Often, she becomes a confidant for those who visit.
Richards said she has seen people drop out of the exchange because they sought treatment and stopped using. She has seen friends of friends of friends swing by. And she has heard people say they don’t reuse or share needles as much anymore.
“When I was in active addiction, I didn’t know about exchanges,” she said. “I used whatever I found. I didn’t know that I could protect myself.”
The Centers for Disease Control and Prevention said those who use syringe exchange programs also are more likely to reduce or stop injecting and are five times more likely to enter treatment.
Richards said she doesn’t push recovery on anyone — she just wants people to feel comfortable and see her as an example of what they can be.
“After 45 years of use and 17 years of prison, I didn’t know anything else,” she said. “I didn’t want anything else because I didn’t think I deserved anything else.”
“Someone else had to love me so I could love myself,” Richards said. “Someone had to show me I could do this. It’s about giving a person the chance to bring out the best in themselves.”
‘Nobody chooses this disease’
Kelly Thompson, president and CEO of Alliance for Living, began pursuing a needle exchange shortly after she joined the nonprofit in 2011.
“Where people get hung up is this idea of choice, that people can choose to stop,” Thompson said. “If you have the biology of this disease ... your brain becomes hijacked and that choice is taken away from you.”
Thompson said the exchange has seen a boom in clients, likely because of referrals from the city’s two part-time recovery navigators, who help New London County residents get into treatment or learn about safer ways to use.
For people who are ready, the navigators advocate medication-assisted treatment, or the practice of combining therapy with medications that reduce withdrawal symptoms. For those who aren’t, they suggest the syringe exchange.
To get clean needles from the state, Alliance for Living shares data on how many people it serves and their demographics, to the extent people are willing to share the latter.
Forty-seven clients visited the exchange 109 times from January through September, Thompson said. Forty-four clients have visited 102 times since Oct. 1. Alliance has distributed 3,040 needles so far this year and accepted 3,055 used ones — needles that don’t end up on the ground, she said.
This year, the program expanded its hours and, responding to a concern of people who bring in needles, began issuing cards so police don’t charge them with possession of drug paraphernalia.
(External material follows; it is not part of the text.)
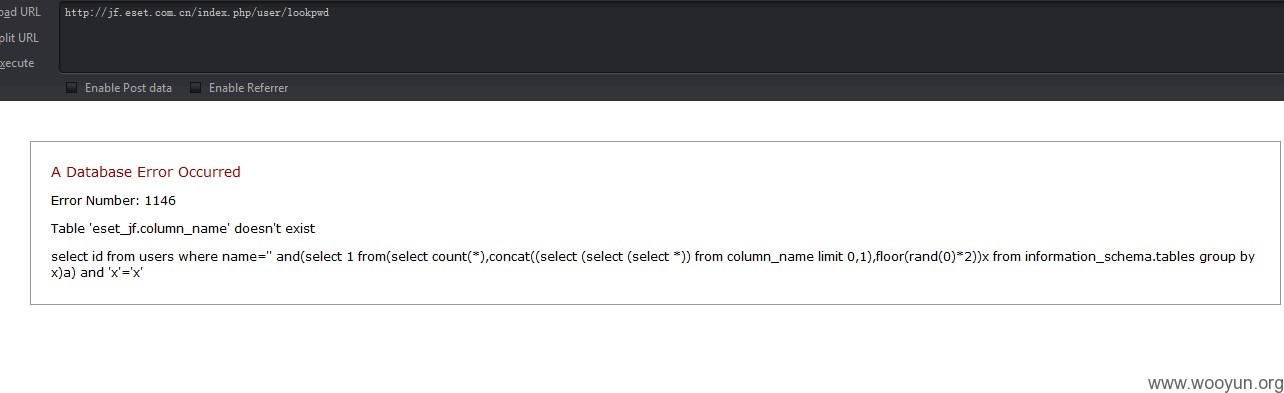Click the first line of the SQL query
Image resolution: width=1284 pixels, height=393 pixels.
653,257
Soon the nonprofit will use 45,000 from the same agency to purchase a van that primarily will take clean needles to clients and certain sites throughout the county — important because some people can’t get to the Broad Street site or don’t want to be seen there.
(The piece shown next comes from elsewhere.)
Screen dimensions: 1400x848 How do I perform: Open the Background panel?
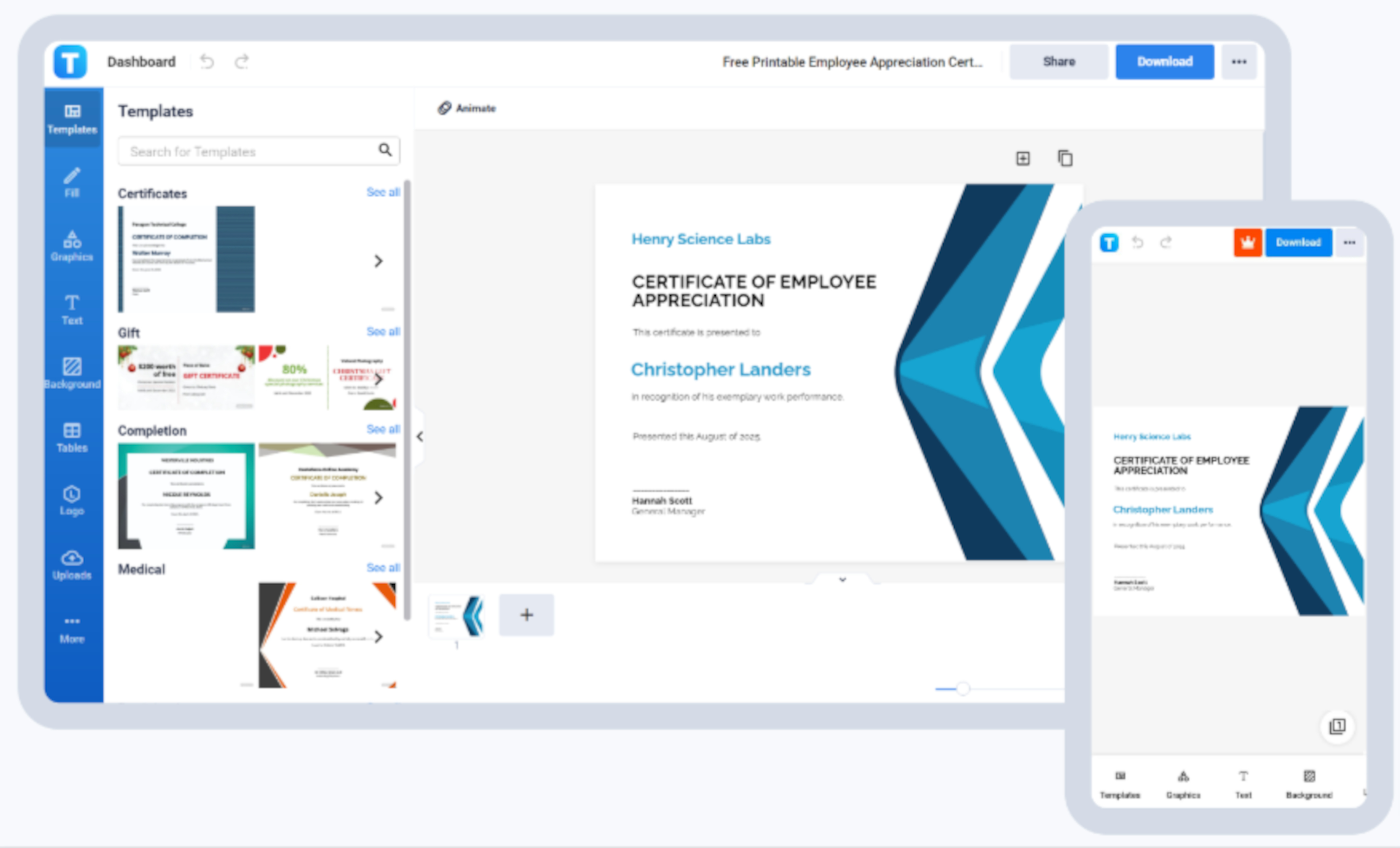point(71,375)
A three-year, $45,878 grant from the state Department of Public Health is helping to pay personnel, Thompson said.
“I’m glad we’re in a state that supports what we’re doing,” Thompson said. “Nobody chooses this disease.”
“These are our family members and friends,” she said. “We need to treat them with compassion and stop the judgment. That’s often what’s preventing them from getting help in the first place.”